In this post I’ll investigate the key drivers of the unrelenting cryptocurrency/cryptoasset markets, and explain why they aren’t likely to go away soon. In particular, I will focus on the incentives which cause rankings sites to uncritically include junk exchange volume in their data.

The major stakeholders in this market are exchanges (naturally), altcoin/cryptocurrency/fork issuers, and coin ranking sites, who mutualistically work together to extract value from one group: retail investors. Unwitting investors juice the whole operation with infusions of capital.

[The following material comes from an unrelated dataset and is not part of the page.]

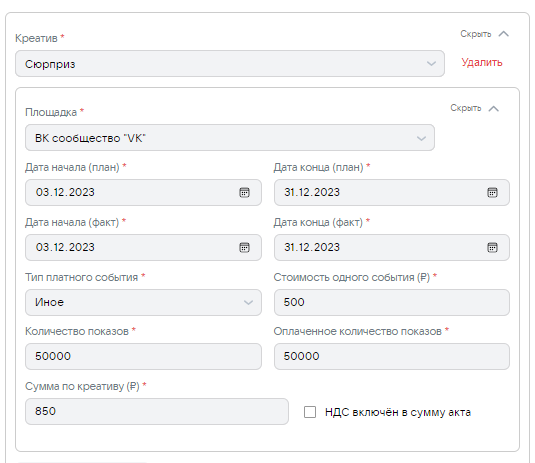Open the Креатив dropdown showing Сюрприз

pyautogui.click(x=230, y=64)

While none of this is particularly groundbreaking, I felt that it was worth exposing these relationships so investors might understand the nature of the game that they’re playing.

The below graphic summarizes the essence of the relationships between the four groups.

‘Value’ denotes financial flows or simple utility. Eg, investors gain value in the form of information from rankings sites

This might be a bit difficult to parse, so I’ll explain each group in turn.

Exchanges

You have two broad sorts of exchanges in this industry: the fiat onramps, and the altcoin casinos (I’ll leave aside p2p exchanges or DEXes for now). The fiat onramps tend to be regulated, comply with KYC/AML, may even surveil trading, and generally behave like full-reserve banks. Coinbase and Gemini are the archetypes. This piece is not about those exchanges?—?they generally play by the rules and are in the midst of a pivot towards regulator friendliness.

The other exchanges, the ones I’m writing about here, are the altcoin casinos. They tend to be un- or lightly regulated, domiciled in exotic places like the BVI or the Seychelles or Malta, and may hop around from jurisdiction to jurisdiction to avoid the watchful eyes of regulators. Binance is the archetype. They tend to have a devil-may-care attitude to compliance, KYC/AML, wash trading, and reporting. They may not even deal in fiat at all?—?traders typically have to use BTC and ETH to get access to the rest of the casino.

Actually using these exchanges is quite difficult in many cases. The great unmentionable in the industry is that no one interested in a “utility token” and the resources it might provision habitually uses these exchanges. These are not individuals that these exchanges target as end users. Getting BTC at a fiat onramp, getting registered at a crypto-to-crypto exchange, sending the BTC, navigating the orderbook, making the trade, and juggling private keys and wallets; this is impenetrable to most neophytes. Instead, end users at these exchanges are day traders and gamblers who want access to the global, 24/7 altcoin casino. Some whales naturally trawl the markets but the majority of participants are retail investors looking for a 100x. Nothing new here.